O ato ordinatório se relaciona diretamente ao acompanhamento processual porque aparece como movimentação nos sistemas dos tribunais e pode indicar providência, prazo ou simples registro. Quem monitora o processo com método identifica o efeito prático do lançamento antes de orientar cliente ou tomar decisão.
Conhecer o conceito ajuda a evitar interpretações equivocadas. Um cliente pode visualizar a mensagem ato ordinatório praticado e imaginar que houve decisão judicial. O advogado deve explicar que a expressão normalmente indica ato de expediente, mas que o conteúdo completo precisa ser conferido.
O acompanhamento processual adequado envolve três etapas. Primeiro, a equipe identifica a movimentação. Depois, lê o teor do ato, verifica publicação, intimação e prazo. Por fim, registra a providência necessária, como manifestação, juntada de documento, ciência ao cliente ou simples monitoramento.
Essa rotina protege a operação jurídica. Atos ordinatórios podem parecer repetitivos, mas alguns abrem vista obrigatória, regularização de cadastro, recolhimento de custas, complementação de documento ou manifestação sobre petição. A diferença entre observar e agir depende do teor do expediente.
Perguntas frequentes sobre ato ordinatório
Ato ordinatório praticado é a informação de que a secretaria realizou um ato de mero expediente no processo. Em geral, não há decisão de mérito. O advogado deve abrir o teor da movimentação, verificar se houve publicação ou intimação e confirmar se existe prazo ou providência pendente.
Ato ordinatório pode abrir prazo quando o conteúdo determina vista, regularização, manifestação ou outra providência comunicada por meio válido de intimação. A expressão isolada não basta para concluir isso. A equipe deve analisar o expediente, a publicação e as regras do tribunal para calcular o prazo corretamente.
Ato ordinatório não é decisão judicial, porque não resolve pedido, incidente ou mérito. O art. 203 do CPC classifica os pronunciamentos do juiz como sentença, decisão interlocutória e despacho. O ato ordinatório fica fora dessa lista e serve para impulsionar a tramitação administrativa do processo.

= O QUE FAZER =
Escreva a continuação do texto sobre ato ordinatório, começando logo após a última frase apresentada.

= TRECHOS DE DADOS =
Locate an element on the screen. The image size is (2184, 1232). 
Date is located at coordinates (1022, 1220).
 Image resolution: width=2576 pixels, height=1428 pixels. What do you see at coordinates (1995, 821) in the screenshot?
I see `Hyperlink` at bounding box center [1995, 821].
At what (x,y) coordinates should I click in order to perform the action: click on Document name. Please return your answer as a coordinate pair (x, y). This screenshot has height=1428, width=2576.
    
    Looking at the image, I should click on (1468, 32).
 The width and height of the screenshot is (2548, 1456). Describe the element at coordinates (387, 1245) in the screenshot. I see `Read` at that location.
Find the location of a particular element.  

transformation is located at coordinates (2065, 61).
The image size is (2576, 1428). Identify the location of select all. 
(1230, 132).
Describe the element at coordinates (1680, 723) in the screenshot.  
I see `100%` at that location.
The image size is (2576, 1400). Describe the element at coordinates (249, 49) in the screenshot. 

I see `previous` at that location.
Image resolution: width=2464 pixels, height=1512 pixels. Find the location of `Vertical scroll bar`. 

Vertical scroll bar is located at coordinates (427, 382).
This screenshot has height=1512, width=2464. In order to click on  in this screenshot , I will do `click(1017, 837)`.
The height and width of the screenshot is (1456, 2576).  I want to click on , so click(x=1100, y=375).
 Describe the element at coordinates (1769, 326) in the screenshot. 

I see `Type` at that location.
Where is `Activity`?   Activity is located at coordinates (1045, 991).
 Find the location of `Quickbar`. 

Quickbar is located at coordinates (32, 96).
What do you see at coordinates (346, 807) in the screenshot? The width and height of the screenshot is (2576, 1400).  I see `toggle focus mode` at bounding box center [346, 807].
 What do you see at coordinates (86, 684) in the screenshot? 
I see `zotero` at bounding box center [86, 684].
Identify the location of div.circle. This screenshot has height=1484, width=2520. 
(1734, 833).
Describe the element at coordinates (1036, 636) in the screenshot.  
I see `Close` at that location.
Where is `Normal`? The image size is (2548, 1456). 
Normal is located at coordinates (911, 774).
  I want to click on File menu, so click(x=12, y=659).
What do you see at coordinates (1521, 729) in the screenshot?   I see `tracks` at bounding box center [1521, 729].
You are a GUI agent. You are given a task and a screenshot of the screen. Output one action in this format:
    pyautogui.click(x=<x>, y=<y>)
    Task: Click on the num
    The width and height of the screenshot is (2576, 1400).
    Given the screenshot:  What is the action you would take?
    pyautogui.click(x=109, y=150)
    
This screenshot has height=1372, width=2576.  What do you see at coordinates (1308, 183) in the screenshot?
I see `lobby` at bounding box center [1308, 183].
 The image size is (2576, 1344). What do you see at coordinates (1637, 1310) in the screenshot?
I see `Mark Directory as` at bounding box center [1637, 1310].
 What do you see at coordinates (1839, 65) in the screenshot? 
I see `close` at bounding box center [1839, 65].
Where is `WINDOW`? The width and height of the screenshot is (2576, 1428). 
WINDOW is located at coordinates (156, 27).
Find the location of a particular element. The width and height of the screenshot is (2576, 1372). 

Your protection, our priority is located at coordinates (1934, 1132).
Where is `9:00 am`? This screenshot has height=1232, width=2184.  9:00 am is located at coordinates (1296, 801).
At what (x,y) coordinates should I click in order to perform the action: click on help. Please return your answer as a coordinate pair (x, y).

= RESULTADO DO EXERCÍCIO =
Ato ordinatório costuma aparecer como praticado, publicável ou não publicável. O praticado registra uma providência da secretaria. O publicável segue para comunicação oficial e pode gerar prazo. O não publicável fica no histórico processual como registro interno, sem publicação dirigida às partes naquele momento.
Ato ordinatório não corresponde a conclusão para decisão do juiz. Quando o processo está concluso, os autos vão ao magistrado para sentença, decisão interlocutória ou despacho. Se o sistema menciona ato ordinatório, a providência geralmente pertence à secretaria, salvo erro de lançamento ou movimentação combinada.
Ato ordinatório exige leitura do teor completo da movimentação. O advogado deve conferir se o ato foi publicado, se gerou intimação, qual prazo se aplica e qual providência a parte precisa tomar. Se houver erro material ou dúvida, pode peticionar pedindo esclarecimento ou correção.
Como concluir a análise de um ato ordinatório?
A análise correta do ato ordinatório combina conhecimento da base legal, leitura do expediente e controle de prazos. O art. 203, § 4º, do CPC autoriza o impulso administrativo, mas não dispensa o advogado de verificar efeitos práticos para o processo e para o cliente.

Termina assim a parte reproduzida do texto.